Frequently Asked Questions
Analyses
How can I reproduce an environment to explore JUMP data?
The easiest way to set things up will be installing from pip in your environment of choice:
pip install jump-deps
Data
Does JUMP contain my compound/gene of interest?
The easiest way to find out is querying your dataset using this web tool.

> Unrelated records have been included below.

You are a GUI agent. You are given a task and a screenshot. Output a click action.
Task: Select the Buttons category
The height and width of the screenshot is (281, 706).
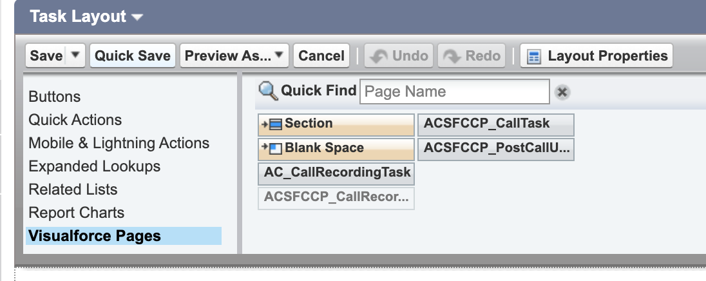pos(55,97)
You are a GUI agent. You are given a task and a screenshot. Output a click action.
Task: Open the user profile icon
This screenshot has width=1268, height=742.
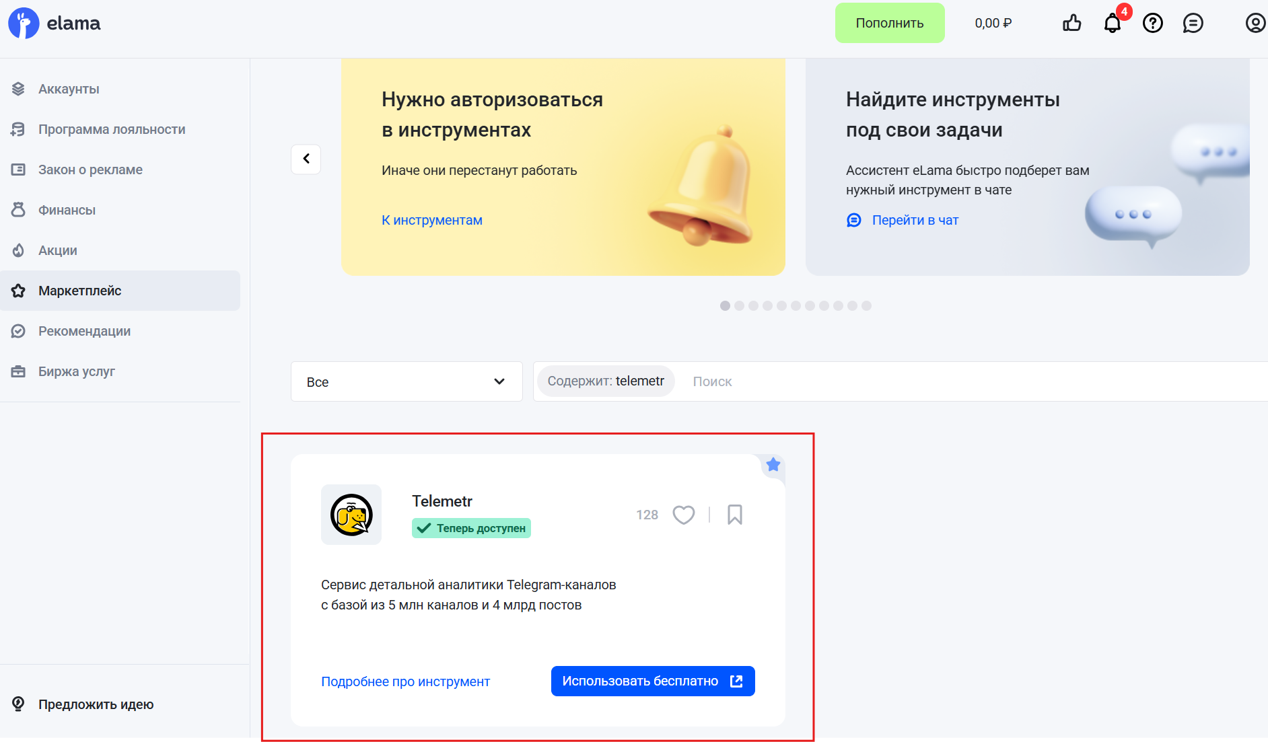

Alternatively, you can explore the metadata tables on the datasets repository, which are used to generate the explorable table.
Where are the datasets specification?
The main resource to understand the technicalities of the JUMP datasets collection and assembly is on this repo.
Why do some samples have images but no downstream analysis?
Some plates failed Quality Control (QC) but we kept them because they may be useful for developing QC methods.
Why do some perturbations have so many replicates?
Most chemical compound plates contain 16 negative control wells, while some have as many as 28 wells. In the ORF dataset, replicates are positioned in wells O23, O24, P23 and P24. The remaining wells contain ORF treatments, with a single replicate of each per plate map and with five replicate plates produced per plate map (issue).
Which pipelines produced the final datasets?
Details on the pipelines at each step can be found on this page.
Do we expect one gene’s JCP (JUMP Cell Painting ID) to be associated with multiple targets?
Yes, many genes are associated with multiple targets and are correctly annotated as such. For instance, JCP2022_050797
(quinidine/quinine) has the targets KCNK1
and KCNN4
. Other genes are annotated as targeting genes in disparate families.
Do JCPs within the compound dataset refer to the same compound?
Sometimes, two compounds were given separate JCPs because they had different names and broad_sample
names. But after all of the data cleanup steps, they ended up being the same. Hence two different entries.
Do JCPs within either the CRISPR or ORF datasets refer to the same gene?
In CRISPR, each JCP ID corresponds to a different gene. But in ORF there are frequently multiple reagents representing the same gene. In this case, we compute consensus profiles at the gene level (more info here).